About this task
Print, word for word, the opening line of the data below and every line after it through the line that contains "Task: Click the Concatenate button", but not the pictures.

Dataset excerpts
**********

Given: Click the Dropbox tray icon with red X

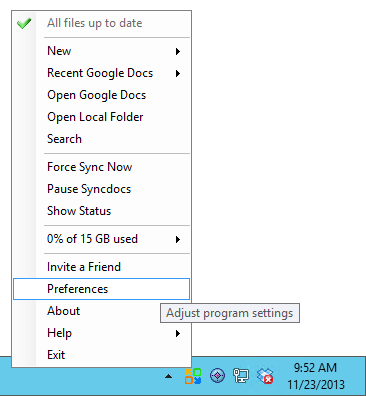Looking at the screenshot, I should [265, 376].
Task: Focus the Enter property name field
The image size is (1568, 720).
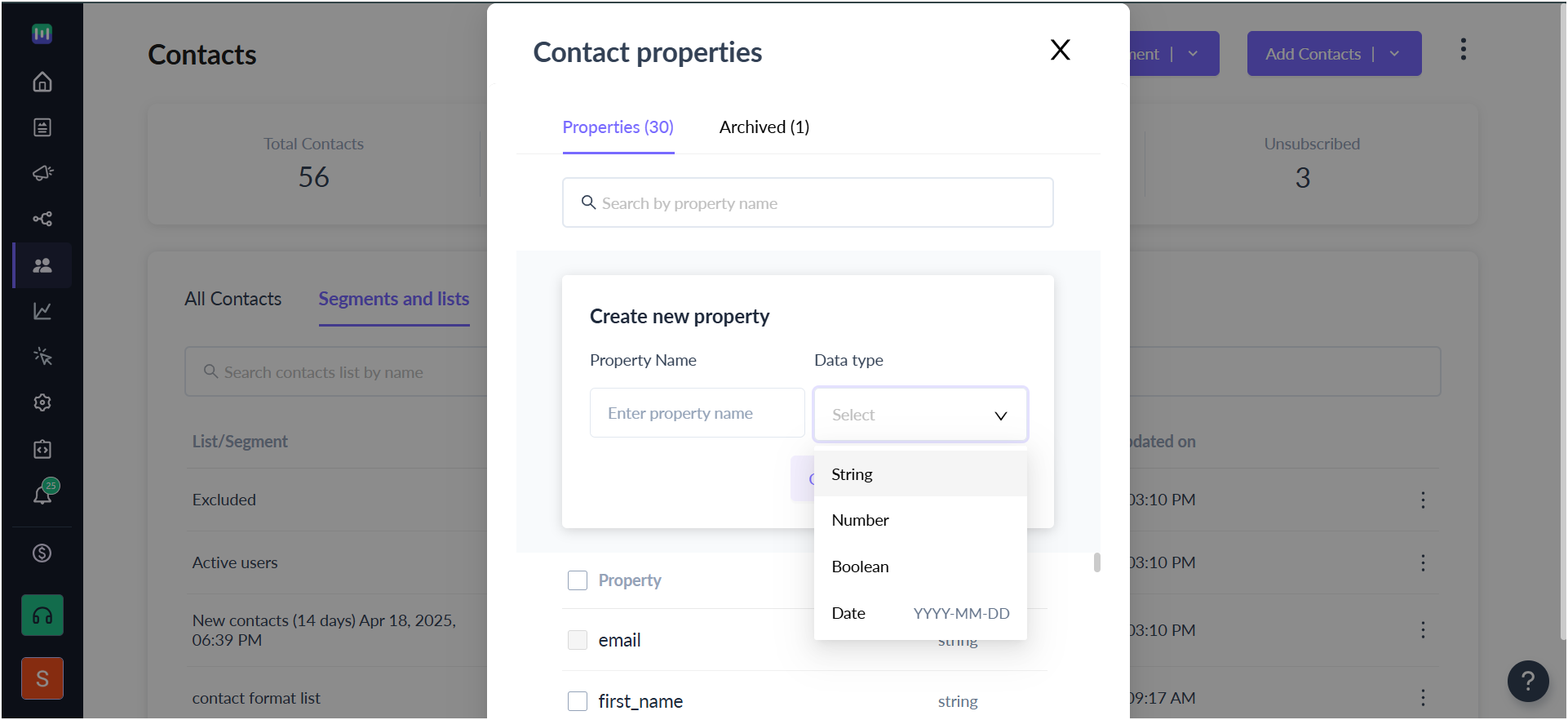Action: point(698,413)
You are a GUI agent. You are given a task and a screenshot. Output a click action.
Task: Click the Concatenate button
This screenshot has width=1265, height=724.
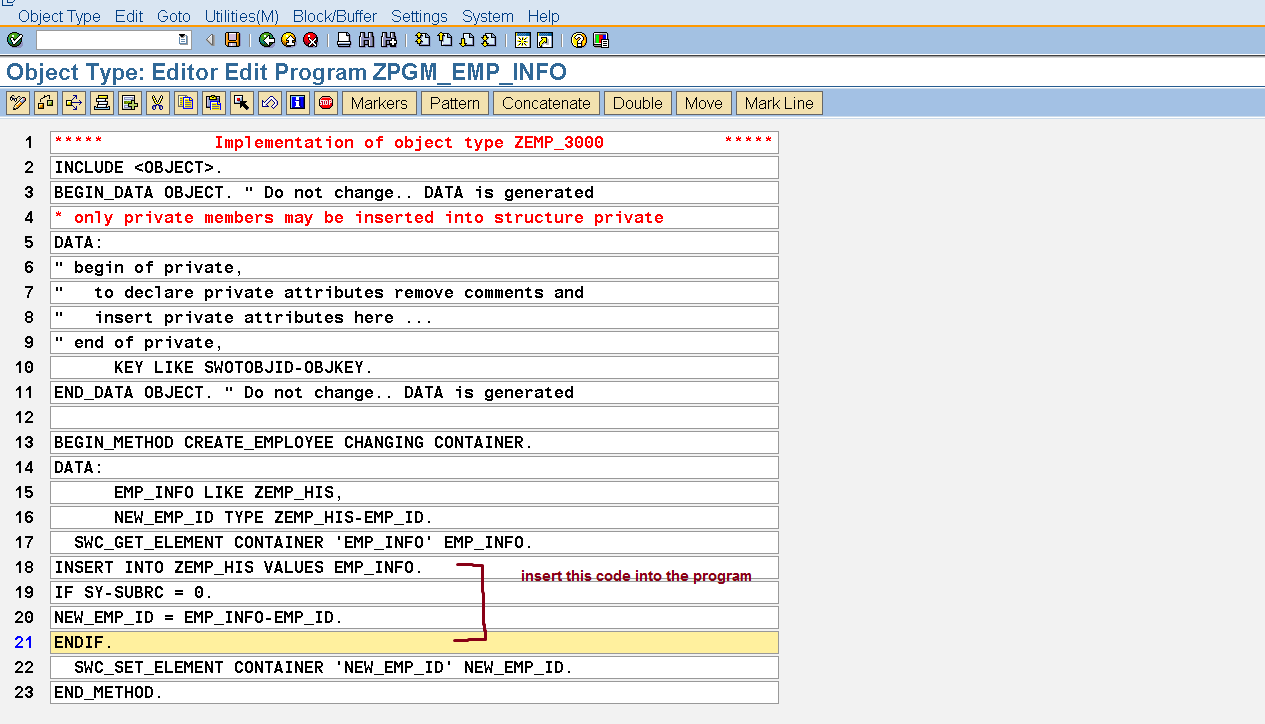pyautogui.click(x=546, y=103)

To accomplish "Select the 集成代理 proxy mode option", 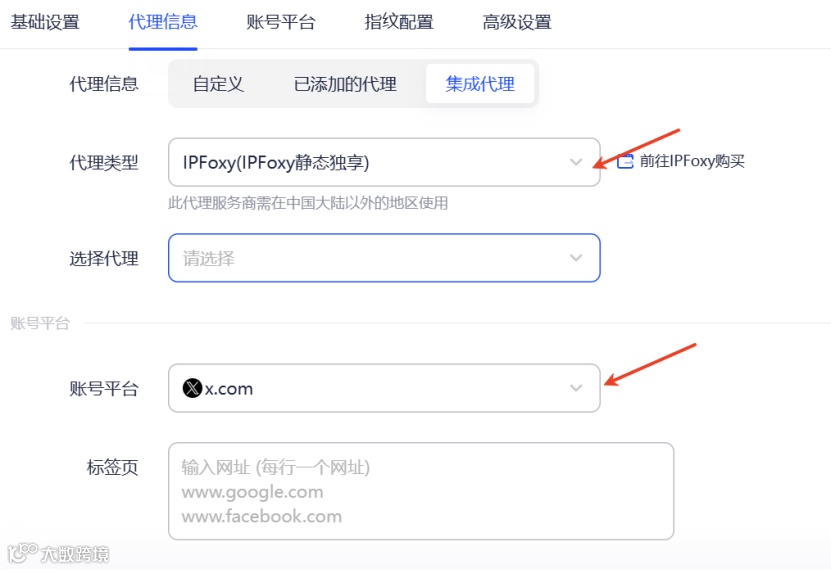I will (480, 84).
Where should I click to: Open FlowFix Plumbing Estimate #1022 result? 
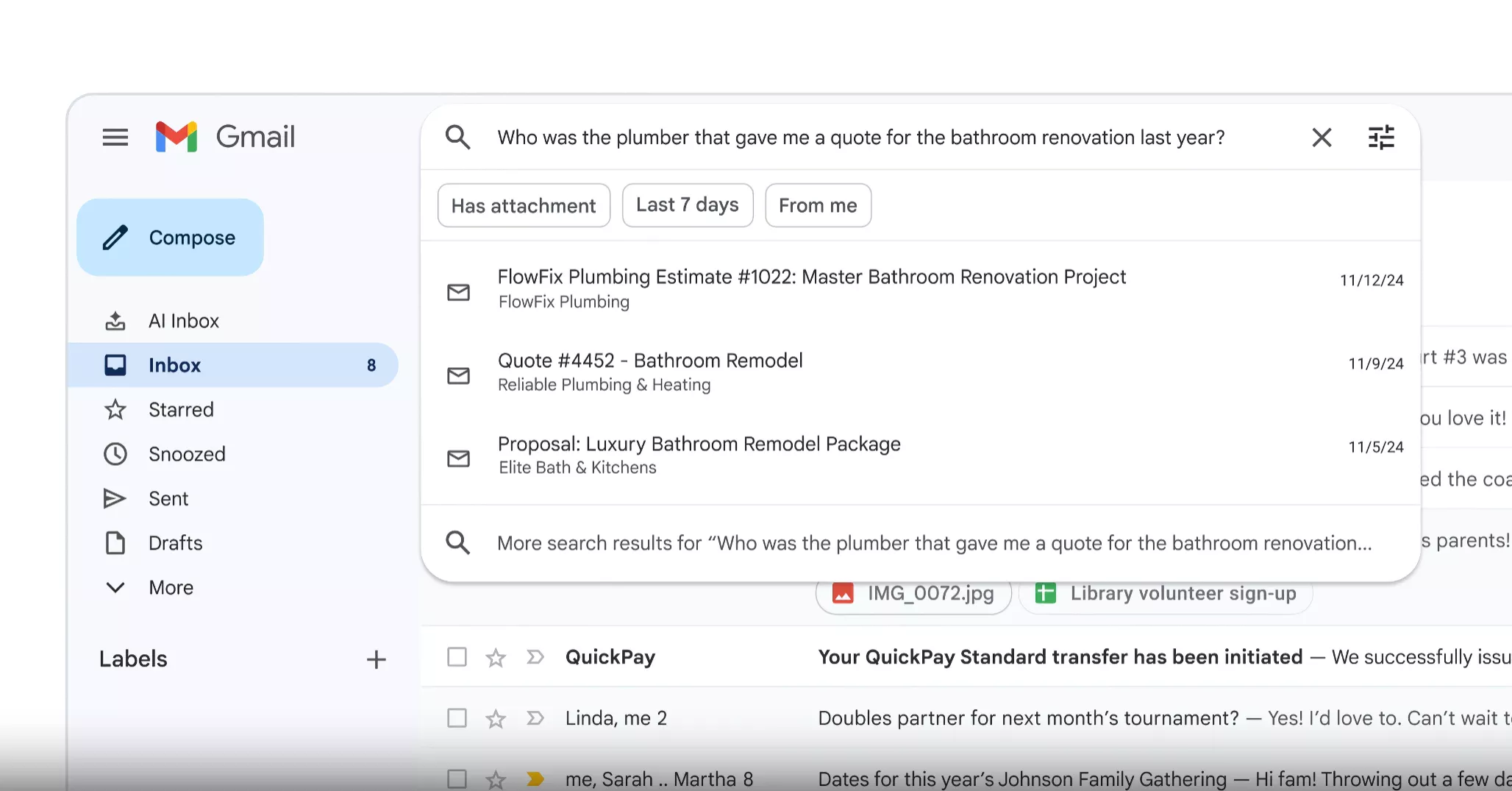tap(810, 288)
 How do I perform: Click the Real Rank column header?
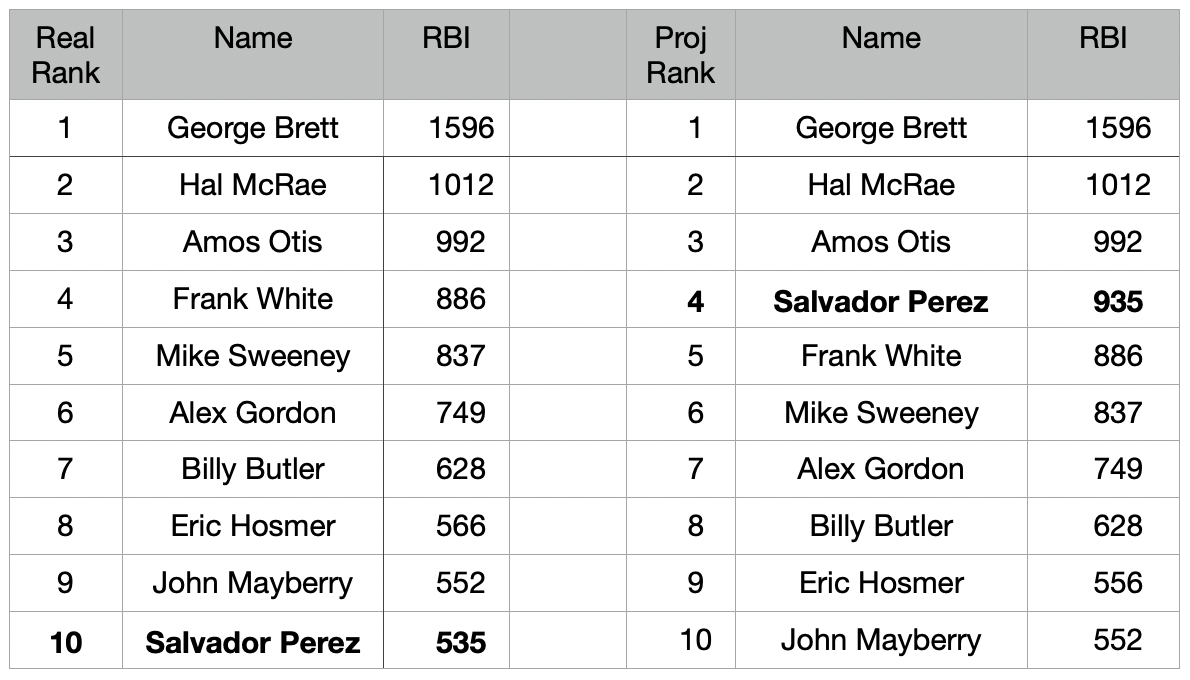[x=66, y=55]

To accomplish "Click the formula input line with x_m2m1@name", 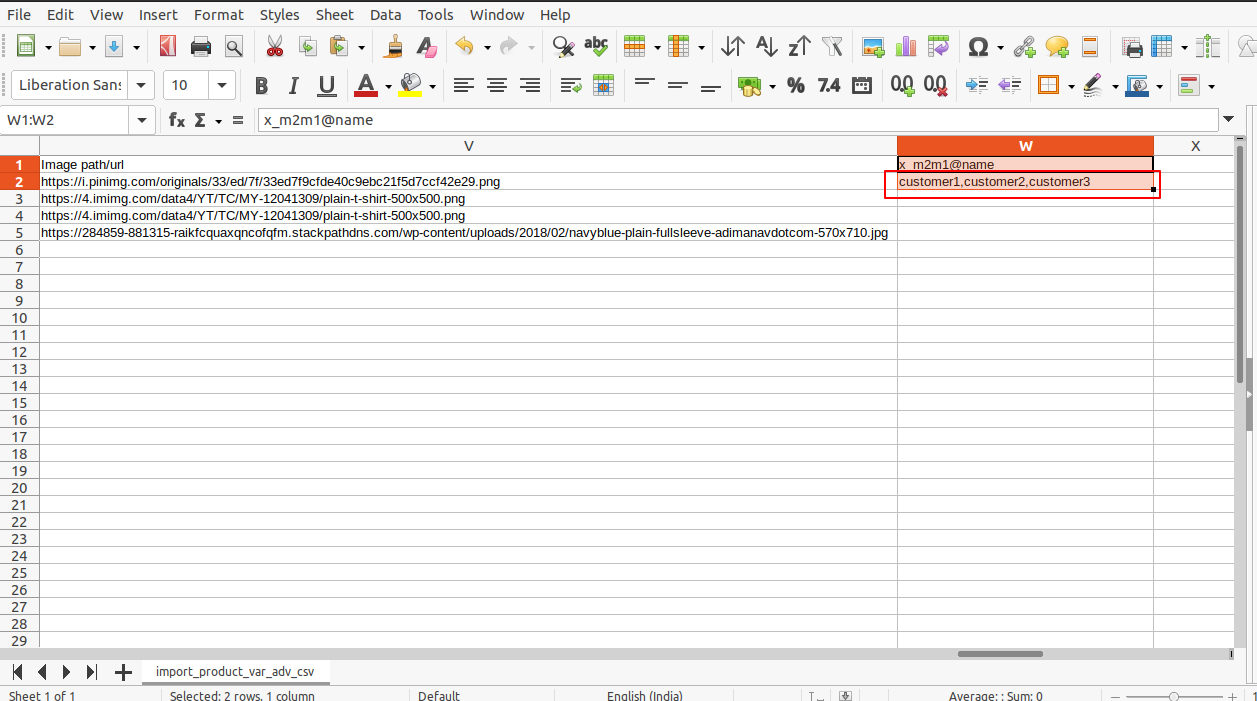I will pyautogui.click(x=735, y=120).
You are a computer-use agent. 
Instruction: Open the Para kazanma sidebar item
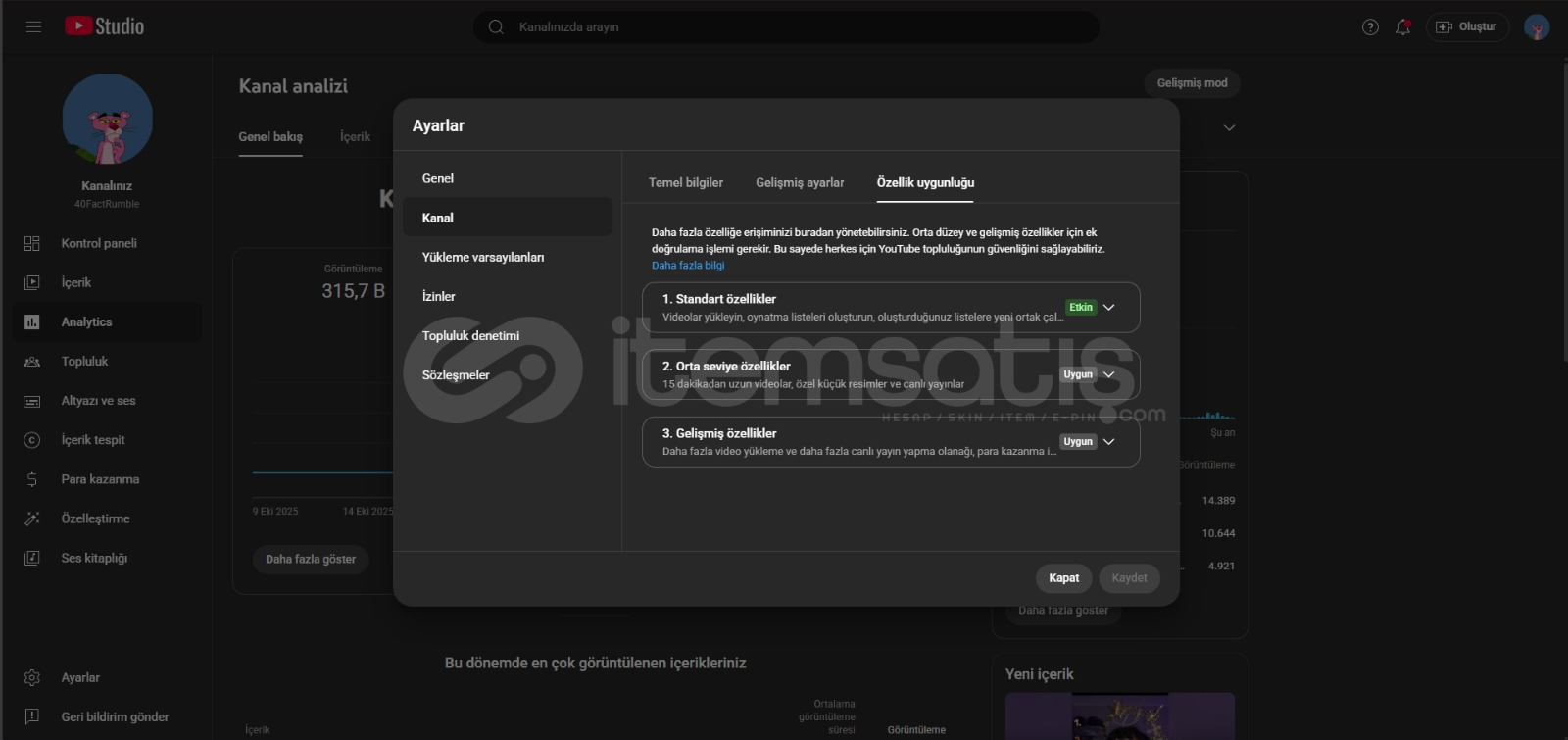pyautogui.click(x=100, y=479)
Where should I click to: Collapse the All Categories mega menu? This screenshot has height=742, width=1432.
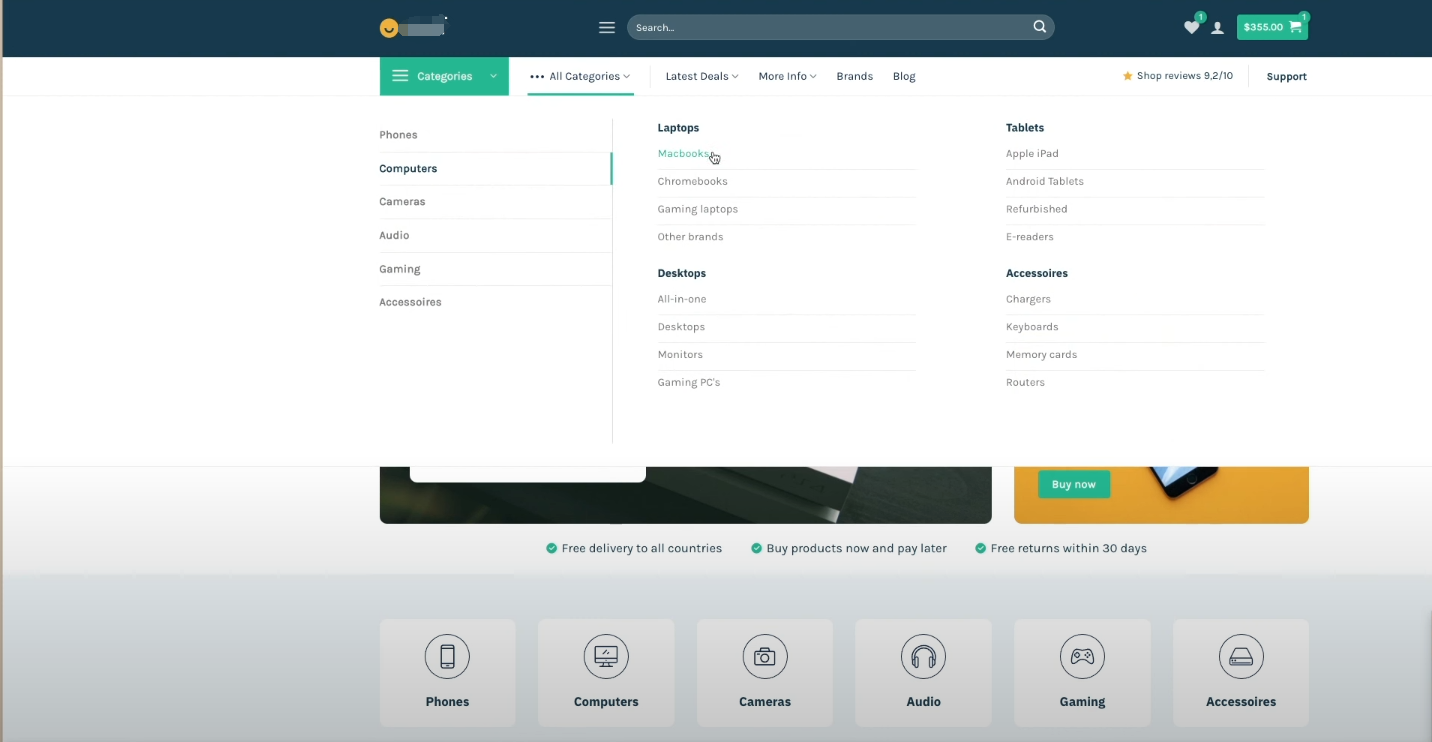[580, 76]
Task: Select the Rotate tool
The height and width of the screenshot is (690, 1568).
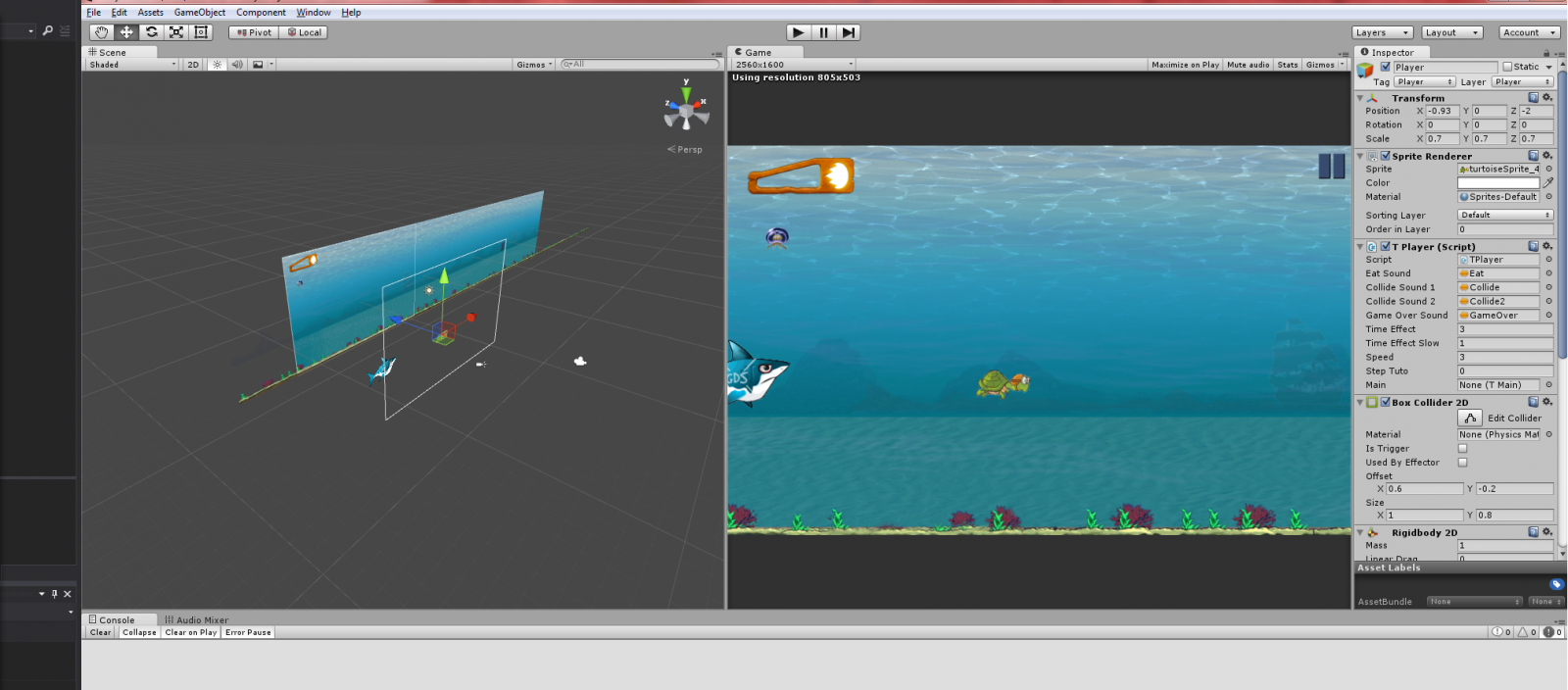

**********

Exercise answer
Given: Click the Dropbox tray icon with red X

Looking at the screenshot, I should [265, 376].
Task: Focus the Enter property name field
The image size is (1568, 720).
Action: point(698,413)
You are a GUI agent. You are given a task and a screenshot. Output a click action.
Task: Click the Concatenate button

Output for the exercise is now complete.